DATA SUPPLIED Block Start

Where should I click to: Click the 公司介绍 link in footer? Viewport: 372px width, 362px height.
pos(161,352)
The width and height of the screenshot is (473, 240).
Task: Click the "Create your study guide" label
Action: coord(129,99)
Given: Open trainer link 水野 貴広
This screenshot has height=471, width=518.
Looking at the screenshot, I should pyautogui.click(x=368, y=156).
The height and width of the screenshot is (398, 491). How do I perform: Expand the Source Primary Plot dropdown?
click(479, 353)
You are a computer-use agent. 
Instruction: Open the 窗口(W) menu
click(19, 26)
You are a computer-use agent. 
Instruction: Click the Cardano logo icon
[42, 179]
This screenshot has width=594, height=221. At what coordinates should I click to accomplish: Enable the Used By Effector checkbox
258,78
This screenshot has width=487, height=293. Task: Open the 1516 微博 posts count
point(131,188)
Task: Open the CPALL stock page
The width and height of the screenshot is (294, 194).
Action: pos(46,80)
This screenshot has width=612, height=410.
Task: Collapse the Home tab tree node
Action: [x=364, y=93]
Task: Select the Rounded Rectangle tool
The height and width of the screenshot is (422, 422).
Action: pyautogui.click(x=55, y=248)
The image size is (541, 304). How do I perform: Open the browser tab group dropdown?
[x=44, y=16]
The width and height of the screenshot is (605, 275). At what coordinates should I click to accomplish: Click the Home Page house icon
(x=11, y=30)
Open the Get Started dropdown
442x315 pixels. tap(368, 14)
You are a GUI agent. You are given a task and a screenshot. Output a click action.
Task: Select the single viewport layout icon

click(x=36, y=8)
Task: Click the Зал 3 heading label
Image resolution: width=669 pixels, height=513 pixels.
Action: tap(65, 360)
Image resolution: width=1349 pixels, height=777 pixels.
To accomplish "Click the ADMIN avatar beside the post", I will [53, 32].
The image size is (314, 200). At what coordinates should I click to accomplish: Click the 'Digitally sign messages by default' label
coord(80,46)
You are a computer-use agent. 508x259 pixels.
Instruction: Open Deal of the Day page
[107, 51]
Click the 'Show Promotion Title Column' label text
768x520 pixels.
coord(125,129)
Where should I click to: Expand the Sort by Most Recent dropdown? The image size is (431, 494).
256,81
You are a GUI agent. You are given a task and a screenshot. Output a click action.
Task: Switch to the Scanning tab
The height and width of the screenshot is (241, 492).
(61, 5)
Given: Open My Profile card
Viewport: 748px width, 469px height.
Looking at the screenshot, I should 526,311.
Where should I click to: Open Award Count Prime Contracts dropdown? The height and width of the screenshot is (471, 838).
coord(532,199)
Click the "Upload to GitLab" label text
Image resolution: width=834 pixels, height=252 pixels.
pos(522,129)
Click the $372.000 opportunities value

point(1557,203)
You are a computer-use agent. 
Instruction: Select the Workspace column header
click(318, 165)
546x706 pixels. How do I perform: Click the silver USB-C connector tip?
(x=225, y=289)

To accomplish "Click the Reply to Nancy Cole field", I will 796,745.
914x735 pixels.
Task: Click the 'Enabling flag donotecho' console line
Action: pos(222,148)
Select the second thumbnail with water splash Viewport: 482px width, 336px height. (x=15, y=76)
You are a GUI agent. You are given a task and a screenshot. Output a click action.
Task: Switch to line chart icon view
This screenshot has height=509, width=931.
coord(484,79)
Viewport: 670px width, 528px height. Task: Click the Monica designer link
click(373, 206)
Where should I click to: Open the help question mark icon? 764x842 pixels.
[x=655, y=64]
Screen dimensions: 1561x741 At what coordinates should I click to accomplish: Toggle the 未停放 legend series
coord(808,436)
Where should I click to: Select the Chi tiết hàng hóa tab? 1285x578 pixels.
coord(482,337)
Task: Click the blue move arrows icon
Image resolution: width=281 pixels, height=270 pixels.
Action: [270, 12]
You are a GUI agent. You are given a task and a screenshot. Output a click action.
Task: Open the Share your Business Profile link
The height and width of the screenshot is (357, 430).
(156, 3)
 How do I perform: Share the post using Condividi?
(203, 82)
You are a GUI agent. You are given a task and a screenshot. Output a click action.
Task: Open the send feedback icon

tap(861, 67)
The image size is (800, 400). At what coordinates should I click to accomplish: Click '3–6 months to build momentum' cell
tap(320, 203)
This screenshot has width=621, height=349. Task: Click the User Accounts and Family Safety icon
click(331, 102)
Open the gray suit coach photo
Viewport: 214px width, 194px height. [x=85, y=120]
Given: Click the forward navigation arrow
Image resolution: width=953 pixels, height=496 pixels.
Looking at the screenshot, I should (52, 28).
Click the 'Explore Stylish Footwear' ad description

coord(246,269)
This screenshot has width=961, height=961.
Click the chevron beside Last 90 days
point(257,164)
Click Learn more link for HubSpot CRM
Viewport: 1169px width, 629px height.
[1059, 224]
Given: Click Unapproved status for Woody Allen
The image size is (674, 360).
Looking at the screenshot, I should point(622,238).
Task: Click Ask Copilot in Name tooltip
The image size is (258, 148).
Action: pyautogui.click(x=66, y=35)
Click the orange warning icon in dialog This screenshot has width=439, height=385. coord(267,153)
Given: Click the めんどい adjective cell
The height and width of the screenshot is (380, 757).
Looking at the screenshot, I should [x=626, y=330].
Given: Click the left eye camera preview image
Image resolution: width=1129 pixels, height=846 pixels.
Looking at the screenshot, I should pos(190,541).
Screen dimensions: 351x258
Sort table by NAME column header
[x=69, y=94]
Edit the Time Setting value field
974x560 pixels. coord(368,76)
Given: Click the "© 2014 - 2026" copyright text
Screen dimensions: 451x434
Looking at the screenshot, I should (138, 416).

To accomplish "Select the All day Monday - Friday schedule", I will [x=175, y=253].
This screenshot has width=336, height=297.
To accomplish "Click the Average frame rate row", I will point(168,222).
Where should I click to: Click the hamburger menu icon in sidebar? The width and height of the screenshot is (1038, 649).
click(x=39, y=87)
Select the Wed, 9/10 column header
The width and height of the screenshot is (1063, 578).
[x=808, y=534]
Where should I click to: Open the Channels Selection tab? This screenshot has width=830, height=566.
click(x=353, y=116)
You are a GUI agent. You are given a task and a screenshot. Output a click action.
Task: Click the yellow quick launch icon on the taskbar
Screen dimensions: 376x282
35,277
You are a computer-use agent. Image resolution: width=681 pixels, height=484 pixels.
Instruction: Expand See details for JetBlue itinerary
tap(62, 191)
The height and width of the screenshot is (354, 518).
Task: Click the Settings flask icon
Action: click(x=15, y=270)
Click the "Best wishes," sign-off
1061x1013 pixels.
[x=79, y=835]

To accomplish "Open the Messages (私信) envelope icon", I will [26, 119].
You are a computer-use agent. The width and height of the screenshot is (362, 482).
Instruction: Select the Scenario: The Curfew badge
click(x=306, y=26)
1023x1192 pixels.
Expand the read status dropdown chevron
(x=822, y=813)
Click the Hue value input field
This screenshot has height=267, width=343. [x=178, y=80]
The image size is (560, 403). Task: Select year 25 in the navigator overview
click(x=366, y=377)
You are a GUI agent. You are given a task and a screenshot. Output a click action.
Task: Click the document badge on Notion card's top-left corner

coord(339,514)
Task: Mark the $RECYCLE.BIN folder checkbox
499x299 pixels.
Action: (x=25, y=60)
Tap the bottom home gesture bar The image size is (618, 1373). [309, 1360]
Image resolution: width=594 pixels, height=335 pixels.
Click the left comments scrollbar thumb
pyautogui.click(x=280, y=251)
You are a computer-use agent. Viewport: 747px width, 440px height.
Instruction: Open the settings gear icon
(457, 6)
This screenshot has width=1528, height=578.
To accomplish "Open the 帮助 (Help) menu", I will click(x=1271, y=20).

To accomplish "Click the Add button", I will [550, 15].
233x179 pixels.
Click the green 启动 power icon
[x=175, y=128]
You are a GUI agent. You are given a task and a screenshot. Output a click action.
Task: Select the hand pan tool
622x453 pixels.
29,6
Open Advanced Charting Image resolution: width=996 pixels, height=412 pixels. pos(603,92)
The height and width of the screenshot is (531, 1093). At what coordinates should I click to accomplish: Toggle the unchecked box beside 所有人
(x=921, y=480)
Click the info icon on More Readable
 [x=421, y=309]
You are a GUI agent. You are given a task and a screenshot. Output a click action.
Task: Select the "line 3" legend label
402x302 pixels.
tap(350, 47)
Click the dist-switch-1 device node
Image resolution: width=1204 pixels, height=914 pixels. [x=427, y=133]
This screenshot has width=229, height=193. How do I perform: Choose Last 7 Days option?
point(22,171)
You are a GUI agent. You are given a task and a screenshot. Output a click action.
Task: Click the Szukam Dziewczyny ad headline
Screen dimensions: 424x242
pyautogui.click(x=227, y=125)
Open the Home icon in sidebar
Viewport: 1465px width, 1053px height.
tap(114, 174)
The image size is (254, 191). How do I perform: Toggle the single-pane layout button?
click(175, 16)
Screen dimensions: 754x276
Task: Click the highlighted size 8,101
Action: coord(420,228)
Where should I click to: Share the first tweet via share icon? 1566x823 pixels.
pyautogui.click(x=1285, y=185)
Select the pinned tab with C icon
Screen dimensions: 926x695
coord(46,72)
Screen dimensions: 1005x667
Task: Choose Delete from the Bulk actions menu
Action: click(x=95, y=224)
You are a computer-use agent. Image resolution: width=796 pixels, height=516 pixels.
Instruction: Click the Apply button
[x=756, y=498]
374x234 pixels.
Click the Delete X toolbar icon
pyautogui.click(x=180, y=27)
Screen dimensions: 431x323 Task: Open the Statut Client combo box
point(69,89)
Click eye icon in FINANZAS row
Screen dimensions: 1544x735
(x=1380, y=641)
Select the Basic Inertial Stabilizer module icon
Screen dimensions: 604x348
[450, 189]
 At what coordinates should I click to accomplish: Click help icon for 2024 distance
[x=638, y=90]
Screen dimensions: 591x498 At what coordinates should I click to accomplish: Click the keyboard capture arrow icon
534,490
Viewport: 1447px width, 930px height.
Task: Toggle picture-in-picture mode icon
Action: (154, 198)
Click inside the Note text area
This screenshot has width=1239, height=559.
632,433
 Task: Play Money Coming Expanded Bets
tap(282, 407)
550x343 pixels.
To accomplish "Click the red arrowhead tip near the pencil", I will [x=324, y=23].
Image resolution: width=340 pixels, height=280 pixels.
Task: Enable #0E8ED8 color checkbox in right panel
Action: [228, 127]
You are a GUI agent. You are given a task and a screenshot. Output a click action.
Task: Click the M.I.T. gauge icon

DATA SUPPLIED Block End

▶ [PROBLEM] The lines to return begin at the first line of the records and end at the line holding "You are a computer-use agent. 508x259 pixels."; please return them exactly, including both, and nothing beyond.

▶ [RESULT OF THE TASK]
Where should I click to: Click the 公司介绍 link in footer? Viewport: 372px width, 362px height.
pos(161,352)
The width and height of the screenshot is (473, 240).
Task: Click the "Create your study guide" label
Action: coord(129,99)
Given: Open trainer link 水野 貴広
This screenshot has height=471, width=518.
Looking at the screenshot, I should pyautogui.click(x=368, y=156).
The height and width of the screenshot is (398, 491). How do I perform: Expand the Source Primary Plot dropdown?
click(479, 353)
You are a computer-use agent. 
Instruction: Open the 窗口(W) menu
click(19, 26)
You are a computer-use agent. 
Instruction: Click the Cardano logo icon
[42, 179]
This screenshot has width=594, height=221. At what coordinates should I click to accomplish: Enable the Used By Effector checkbox
258,78
This screenshot has width=487, height=293. Task: Open the 1516 微博 posts count
point(131,188)
Task: Open the CPALL stock page
The width and height of the screenshot is (294, 194).
Action: pos(46,80)
This screenshot has width=612, height=410.
Task: Collapse the Home tab tree node
Action: [x=364, y=93]
Task: Select the Rounded Rectangle tool
The height and width of the screenshot is (422, 422).
Action: pyautogui.click(x=55, y=248)
The image size is (541, 304). How do I perform: Open the browser tab group dropdown?
[x=44, y=16]
The width and height of the screenshot is (605, 275). At what coordinates should I click to accomplish: Click the Home Page house icon
(x=11, y=30)
Open the Get Started dropdown
442x315 pixels. tap(368, 14)
You are a GUI agent. You are given a task and a screenshot. Output a click action.
Task: Select the single viewport layout icon

click(x=36, y=8)
Task: Click the Зал 3 heading label
Image resolution: width=669 pixels, height=513 pixels.
Action: tap(65, 360)
Image resolution: width=1349 pixels, height=777 pixels.
To accomplish "Click the ADMIN avatar beside the post", I will [53, 32].
The image size is (314, 200). At what coordinates should I click to accomplish: Click the 'Digitally sign messages by default' label
coord(80,46)
You are a computer-use agent. 508x259 pixels.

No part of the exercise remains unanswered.